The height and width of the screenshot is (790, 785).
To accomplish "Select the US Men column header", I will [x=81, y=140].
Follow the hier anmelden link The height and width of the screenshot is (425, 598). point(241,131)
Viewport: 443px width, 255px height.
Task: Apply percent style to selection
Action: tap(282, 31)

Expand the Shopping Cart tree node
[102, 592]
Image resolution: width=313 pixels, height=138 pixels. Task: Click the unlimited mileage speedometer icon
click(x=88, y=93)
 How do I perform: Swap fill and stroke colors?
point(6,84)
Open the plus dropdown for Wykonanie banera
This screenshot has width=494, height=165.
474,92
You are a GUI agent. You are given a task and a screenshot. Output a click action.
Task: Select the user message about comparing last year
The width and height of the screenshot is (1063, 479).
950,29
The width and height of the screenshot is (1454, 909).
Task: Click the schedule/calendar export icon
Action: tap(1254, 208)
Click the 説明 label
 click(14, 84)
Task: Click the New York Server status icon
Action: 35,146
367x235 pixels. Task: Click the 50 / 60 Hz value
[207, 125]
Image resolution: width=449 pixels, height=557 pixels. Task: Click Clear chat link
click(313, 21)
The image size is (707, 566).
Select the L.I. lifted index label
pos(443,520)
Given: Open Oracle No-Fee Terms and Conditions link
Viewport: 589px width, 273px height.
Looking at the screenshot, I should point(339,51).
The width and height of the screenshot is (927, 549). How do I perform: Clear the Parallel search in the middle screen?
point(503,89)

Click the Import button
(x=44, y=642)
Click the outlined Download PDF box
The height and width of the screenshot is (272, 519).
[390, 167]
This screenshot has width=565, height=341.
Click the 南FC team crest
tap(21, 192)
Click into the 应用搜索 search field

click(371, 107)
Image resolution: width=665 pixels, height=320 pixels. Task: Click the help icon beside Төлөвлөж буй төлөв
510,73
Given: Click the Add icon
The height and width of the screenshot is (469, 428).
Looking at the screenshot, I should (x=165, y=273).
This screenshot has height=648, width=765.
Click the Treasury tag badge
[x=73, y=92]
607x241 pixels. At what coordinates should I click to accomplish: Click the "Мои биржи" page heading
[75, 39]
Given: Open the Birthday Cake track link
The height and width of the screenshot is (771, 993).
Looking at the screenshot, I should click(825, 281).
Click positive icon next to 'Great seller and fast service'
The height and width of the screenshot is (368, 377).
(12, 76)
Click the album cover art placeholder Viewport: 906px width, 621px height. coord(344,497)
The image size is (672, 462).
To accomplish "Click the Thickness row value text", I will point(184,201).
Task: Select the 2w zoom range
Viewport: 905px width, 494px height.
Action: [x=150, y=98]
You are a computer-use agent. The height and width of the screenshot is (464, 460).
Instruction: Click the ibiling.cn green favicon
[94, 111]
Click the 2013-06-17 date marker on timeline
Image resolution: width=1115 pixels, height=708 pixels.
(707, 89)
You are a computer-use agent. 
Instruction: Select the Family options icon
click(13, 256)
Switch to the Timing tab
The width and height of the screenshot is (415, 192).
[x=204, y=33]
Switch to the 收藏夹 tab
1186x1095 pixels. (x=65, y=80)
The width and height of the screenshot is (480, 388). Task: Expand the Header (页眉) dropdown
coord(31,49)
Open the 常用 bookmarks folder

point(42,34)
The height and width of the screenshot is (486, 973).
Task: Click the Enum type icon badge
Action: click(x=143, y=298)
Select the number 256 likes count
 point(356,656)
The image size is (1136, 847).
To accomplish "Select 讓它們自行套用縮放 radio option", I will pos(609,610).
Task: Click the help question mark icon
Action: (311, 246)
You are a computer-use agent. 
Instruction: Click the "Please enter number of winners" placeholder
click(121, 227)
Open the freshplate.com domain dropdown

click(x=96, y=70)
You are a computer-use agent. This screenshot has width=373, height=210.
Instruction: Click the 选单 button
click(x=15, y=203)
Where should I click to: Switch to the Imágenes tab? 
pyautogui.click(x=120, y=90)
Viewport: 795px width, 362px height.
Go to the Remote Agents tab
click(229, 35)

**REQUIRED WORK:** Please give back exactly the lines of the listing above that run from the one containing "Click the outlined Download PDF box" through the one containing "This screenshot has height=648, width=765.", and only those.

**SOLUTION BELOW:**
Click the outlined Download PDF box
The height and width of the screenshot is (272, 519).
[390, 167]
This screenshot has width=565, height=341.
Click the 南FC team crest
tap(21, 192)
Click into the 应用搜索 search field

click(371, 107)
Image resolution: width=665 pixels, height=320 pixels. Task: Click the help icon beside Төлөвлөж буй төлөв
510,73
Given: Click the Add icon
The height and width of the screenshot is (469, 428).
Looking at the screenshot, I should (x=165, y=273).
This screenshot has height=648, width=765.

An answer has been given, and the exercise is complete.